As the overpowering presence of chlorophyll disappears, other chemical elements in the leaves take over to produce an amazing array of reds, yellows, purples and oranges. Eventually all the pigments disappear and the plants becomes dormant for the winter.
At the risk of sounding too much like Professor Brian Cox I will get back down to earth! Back in the garden there is always lots for us to do at this time of year.
This is a good time to trim hedges. Do not cut berries off the hedges, the birds need them. Hawthorn hedges should be cut when the berries have all gone.
October is a good month for splitting perennials and planting new ones, spring bulbs can be planted now and you can plant up winter containers with bulbs and winter bedding.
If you don’t have space to overwinter half hardy plants such as osteospermums or salvias then take semi-ripe cuttings and grow them on a sunny windowsill.

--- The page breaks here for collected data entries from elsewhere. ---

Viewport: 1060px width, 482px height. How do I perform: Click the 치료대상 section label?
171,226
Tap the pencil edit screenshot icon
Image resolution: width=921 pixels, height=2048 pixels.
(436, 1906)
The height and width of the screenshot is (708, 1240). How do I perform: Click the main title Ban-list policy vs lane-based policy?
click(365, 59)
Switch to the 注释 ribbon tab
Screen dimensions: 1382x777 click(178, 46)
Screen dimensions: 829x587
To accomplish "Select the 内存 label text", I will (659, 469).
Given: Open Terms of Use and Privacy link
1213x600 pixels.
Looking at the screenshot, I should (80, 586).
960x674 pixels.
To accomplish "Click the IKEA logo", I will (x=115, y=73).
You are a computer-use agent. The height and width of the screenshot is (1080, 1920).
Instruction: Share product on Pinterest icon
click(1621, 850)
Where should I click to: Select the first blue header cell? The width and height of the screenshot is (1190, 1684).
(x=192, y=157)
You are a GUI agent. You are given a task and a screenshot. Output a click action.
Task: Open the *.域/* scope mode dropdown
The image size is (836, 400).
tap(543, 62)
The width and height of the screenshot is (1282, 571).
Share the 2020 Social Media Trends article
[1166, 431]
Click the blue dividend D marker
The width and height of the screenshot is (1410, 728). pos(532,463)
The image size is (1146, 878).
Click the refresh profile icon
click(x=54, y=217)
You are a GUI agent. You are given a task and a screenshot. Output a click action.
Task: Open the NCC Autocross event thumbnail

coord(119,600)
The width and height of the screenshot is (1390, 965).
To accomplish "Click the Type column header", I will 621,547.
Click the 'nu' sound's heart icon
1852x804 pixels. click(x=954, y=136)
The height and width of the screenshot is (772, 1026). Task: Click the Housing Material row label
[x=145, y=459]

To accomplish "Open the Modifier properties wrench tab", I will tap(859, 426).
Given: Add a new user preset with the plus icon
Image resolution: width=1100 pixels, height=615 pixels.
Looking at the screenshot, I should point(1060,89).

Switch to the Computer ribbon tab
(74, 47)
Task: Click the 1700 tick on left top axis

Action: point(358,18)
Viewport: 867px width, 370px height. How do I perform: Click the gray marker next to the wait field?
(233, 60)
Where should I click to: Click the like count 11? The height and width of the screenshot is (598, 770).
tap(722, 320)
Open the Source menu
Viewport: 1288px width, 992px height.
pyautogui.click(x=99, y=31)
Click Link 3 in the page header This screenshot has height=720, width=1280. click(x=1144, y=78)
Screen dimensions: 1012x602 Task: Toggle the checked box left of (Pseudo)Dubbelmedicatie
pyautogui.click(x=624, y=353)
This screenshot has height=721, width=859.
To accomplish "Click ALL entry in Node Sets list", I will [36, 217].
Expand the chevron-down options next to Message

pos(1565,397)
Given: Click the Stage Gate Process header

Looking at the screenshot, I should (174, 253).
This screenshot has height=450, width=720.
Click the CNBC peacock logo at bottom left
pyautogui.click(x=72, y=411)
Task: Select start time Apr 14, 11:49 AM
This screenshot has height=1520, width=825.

Now is a good moment to treat pots with nematodes to kill vine weevils. Hardy annuals such as calendula, honesty, can be sown directly into the soil.
In the kitchen garden harvesting is a priority, so get produce in before the damp and mould take hold. Sow winter greens such as mustard leaf, pak choi, mizuna and lamb’s lettuce in a greenhouse or under cloches for late autumn and winter harvests.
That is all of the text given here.